Communication Professor Explores Team-Based Learning in Teaching Journalism Ethics


Posted on December 14, 2021 by Micaela Pickering
Micaela Pickering


Dr. Mohammad Delwar Hossain data-lightbox='featured'

Dr. Mohammad Delwar Hossain, associate professor of digital journalism at the University of South Alabama, recently published an article in Journalism Education, a leading and flagship journal on journalism education. The article is titled "Looking at the Future and Seeking Alternatives: An Exploratory Case Study on the Uses of Team-Based Learning in Journalism Ethics Pedagogy in the United States." 

Hossain’s study examines the impacts of team-based learning in teaching journalistic ethics. Team-based learning is an instructional strategy that shifts the focus from course concepts being conveyed by the instructor to the application of course concepts by students. 

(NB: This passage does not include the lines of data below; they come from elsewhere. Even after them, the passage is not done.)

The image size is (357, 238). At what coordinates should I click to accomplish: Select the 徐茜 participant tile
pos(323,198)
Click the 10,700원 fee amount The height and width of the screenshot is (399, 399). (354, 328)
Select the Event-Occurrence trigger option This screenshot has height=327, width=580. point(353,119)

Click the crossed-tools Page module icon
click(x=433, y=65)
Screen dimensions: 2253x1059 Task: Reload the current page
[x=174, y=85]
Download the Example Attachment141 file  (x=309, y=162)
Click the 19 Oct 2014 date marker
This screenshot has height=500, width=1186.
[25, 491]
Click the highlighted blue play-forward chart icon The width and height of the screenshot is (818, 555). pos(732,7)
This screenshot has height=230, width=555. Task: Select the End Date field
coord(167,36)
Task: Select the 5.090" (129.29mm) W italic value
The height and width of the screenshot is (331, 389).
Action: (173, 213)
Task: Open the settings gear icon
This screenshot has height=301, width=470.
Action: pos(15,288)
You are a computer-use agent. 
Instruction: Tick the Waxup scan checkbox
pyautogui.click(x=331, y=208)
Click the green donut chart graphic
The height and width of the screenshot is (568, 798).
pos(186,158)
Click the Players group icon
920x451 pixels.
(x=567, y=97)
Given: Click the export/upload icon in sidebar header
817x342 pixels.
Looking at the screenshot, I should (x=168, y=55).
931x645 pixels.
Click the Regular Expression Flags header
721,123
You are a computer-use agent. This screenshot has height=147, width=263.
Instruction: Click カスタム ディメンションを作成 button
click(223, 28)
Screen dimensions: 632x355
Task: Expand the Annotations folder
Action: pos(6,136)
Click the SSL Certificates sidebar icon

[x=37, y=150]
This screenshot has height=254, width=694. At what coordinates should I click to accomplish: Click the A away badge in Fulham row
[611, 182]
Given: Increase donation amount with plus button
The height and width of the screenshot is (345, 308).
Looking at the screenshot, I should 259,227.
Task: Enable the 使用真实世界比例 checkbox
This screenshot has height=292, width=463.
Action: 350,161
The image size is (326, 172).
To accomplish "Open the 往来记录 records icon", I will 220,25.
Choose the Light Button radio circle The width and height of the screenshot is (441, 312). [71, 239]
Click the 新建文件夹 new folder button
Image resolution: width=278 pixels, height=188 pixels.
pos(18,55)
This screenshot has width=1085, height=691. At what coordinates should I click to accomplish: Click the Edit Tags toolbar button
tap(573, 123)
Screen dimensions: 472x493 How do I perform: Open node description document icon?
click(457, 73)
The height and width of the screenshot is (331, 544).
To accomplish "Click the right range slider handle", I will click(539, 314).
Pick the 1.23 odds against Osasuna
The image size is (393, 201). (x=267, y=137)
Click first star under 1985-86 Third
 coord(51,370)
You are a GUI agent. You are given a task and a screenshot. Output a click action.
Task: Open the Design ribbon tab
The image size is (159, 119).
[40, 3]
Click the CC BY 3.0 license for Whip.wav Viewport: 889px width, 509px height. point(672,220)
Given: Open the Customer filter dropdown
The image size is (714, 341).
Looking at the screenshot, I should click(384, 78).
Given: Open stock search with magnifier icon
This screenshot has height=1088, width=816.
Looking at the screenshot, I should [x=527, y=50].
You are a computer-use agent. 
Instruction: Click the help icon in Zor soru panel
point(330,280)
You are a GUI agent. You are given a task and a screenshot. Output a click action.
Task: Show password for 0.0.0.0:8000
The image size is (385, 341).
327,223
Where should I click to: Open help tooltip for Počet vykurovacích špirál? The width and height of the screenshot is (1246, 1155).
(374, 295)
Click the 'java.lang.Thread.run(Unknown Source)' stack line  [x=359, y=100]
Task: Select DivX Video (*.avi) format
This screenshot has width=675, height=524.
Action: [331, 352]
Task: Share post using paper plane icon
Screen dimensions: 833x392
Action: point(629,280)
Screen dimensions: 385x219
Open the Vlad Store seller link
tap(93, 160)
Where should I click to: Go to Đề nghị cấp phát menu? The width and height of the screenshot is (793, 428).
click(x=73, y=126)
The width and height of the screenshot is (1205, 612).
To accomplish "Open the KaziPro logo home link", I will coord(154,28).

Hossain believes that team-based learning is an important and effective quality for journalists and students to incorporate into their work. He was able to identify the impacts of team-based learning while teaching media courses at South. 

“Ethics is an important issue for all professions and journalism is not an exception,” Hossain said. “Journalists have to deal with ethical issues everyday. So, communication ethics is a very essential course. Students learn how to deal with real-life ethical concerns by learning both theoretical and practical aspects in the class.”

Hossain has worked at the University for more than six years. His teaching and research areas revolve around social media, new media, political communication, international communication, journalism studies, race and media, and mass media ethics. He currently teaches Communication Ethics and Communication Research Methods. Hossain also serves as the vice president of the USA Faculty Senate and the vice head of the Association for Education in Journalism and Mass Communication, International Communication Division. 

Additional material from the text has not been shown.